### Data shown
⟨

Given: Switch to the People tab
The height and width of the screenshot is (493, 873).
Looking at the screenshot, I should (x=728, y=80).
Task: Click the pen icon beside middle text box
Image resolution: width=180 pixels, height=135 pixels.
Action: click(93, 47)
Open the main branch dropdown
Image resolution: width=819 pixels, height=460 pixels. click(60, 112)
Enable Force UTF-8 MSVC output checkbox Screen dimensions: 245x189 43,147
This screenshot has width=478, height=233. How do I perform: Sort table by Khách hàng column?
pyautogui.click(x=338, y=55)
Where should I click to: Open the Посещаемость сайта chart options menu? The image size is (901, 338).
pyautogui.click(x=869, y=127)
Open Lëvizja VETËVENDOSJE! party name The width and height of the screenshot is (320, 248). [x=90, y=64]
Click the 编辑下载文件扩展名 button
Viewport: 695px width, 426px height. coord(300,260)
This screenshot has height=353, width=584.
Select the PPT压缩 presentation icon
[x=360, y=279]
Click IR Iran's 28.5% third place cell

⟩
⟨

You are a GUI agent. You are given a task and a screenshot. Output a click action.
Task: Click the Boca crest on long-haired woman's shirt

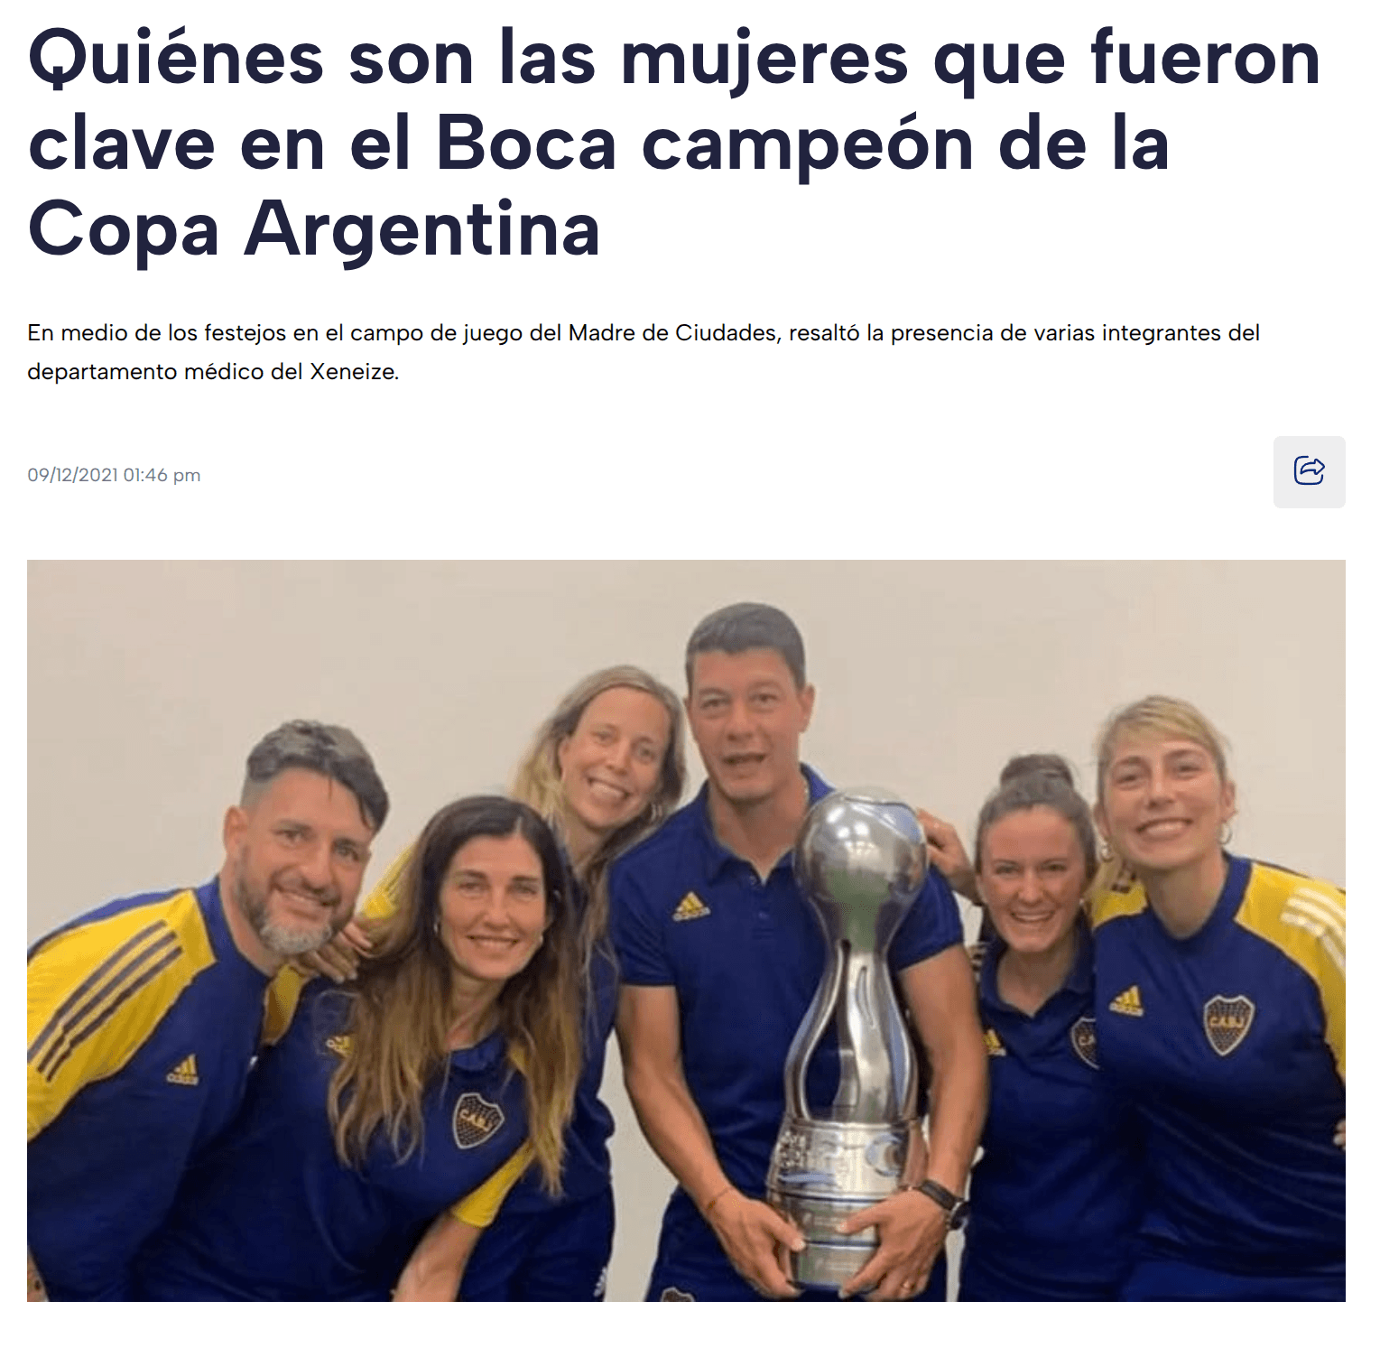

⟩
⟨

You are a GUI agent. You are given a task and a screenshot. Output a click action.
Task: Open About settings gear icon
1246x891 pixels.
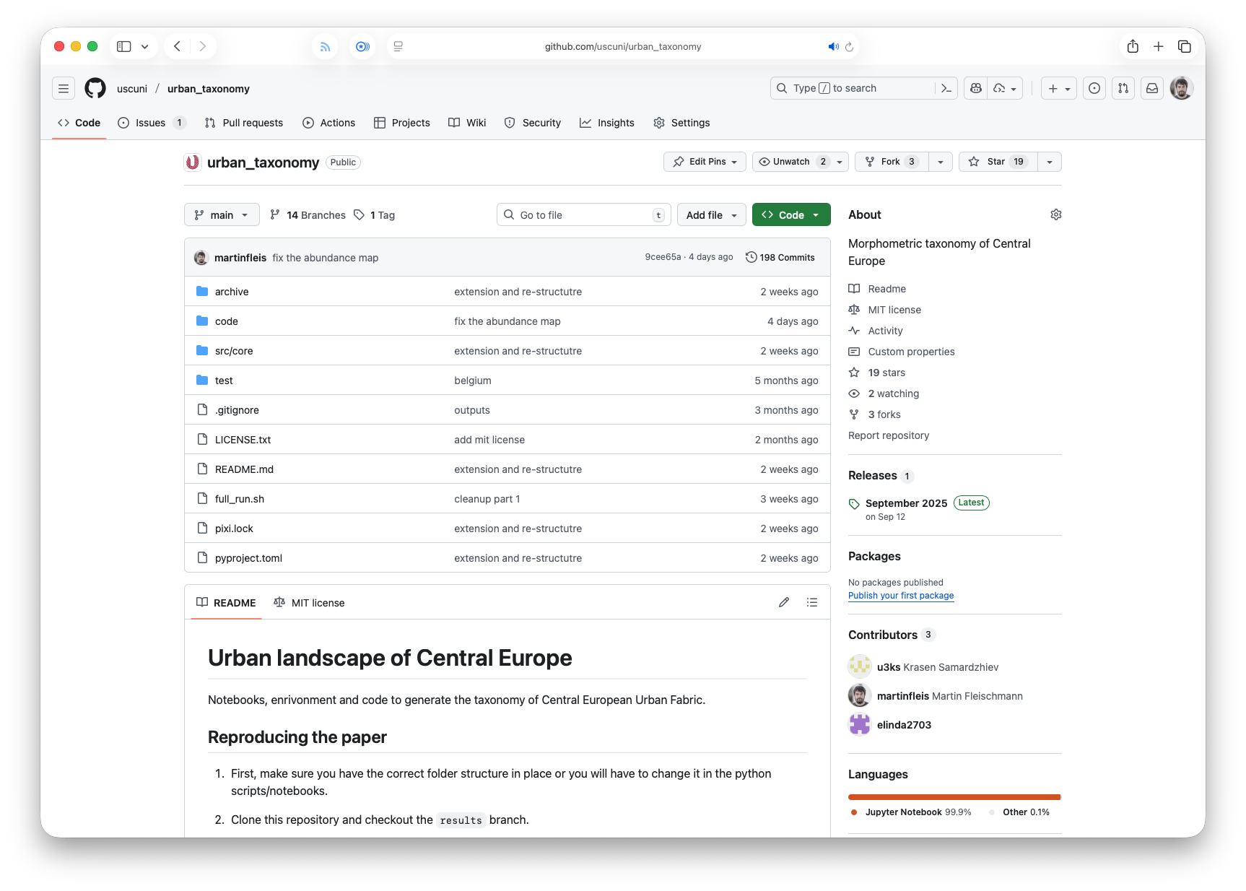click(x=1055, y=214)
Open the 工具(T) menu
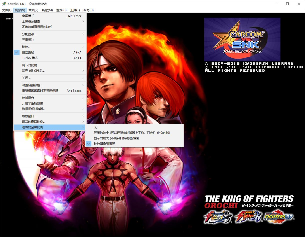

⟩

### Activity
Everything above from the line containing "The height and" through the line containing "Click IR Iran's 28.5% third place cell" must be copied exactly. Nothing outside that range belongs in the answer.

### Written reply
The height and width of the screenshot is (493, 873).
Looking at the screenshot, I should (x=728, y=80).
Task: Click the pen icon beside middle text box
Image resolution: width=180 pixels, height=135 pixels.
Action: click(93, 47)
Open the main branch dropdown
Image resolution: width=819 pixels, height=460 pixels. click(60, 112)
Enable Force UTF-8 MSVC output checkbox Screen dimensions: 245x189 43,147
This screenshot has width=478, height=233. How do I perform: Sort table by Khách hàng column?
pyautogui.click(x=338, y=55)
Where should I click to: Open the Посещаемость сайта chart options menu? The image size is (901, 338).
pyautogui.click(x=869, y=127)
Open Lëvizja VETËVENDOSJE! party name The width and height of the screenshot is (320, 248). [x=90, y=64]
Click the 编辑下载文件扩展名 button
Viewport: 695px width, 426px height. coord(300,260)
This screenshot has height=353, width=584.
Select the PPT压缩 presentation icon
[x=360, y=279]
Click IR Iran's 28.5% third place cell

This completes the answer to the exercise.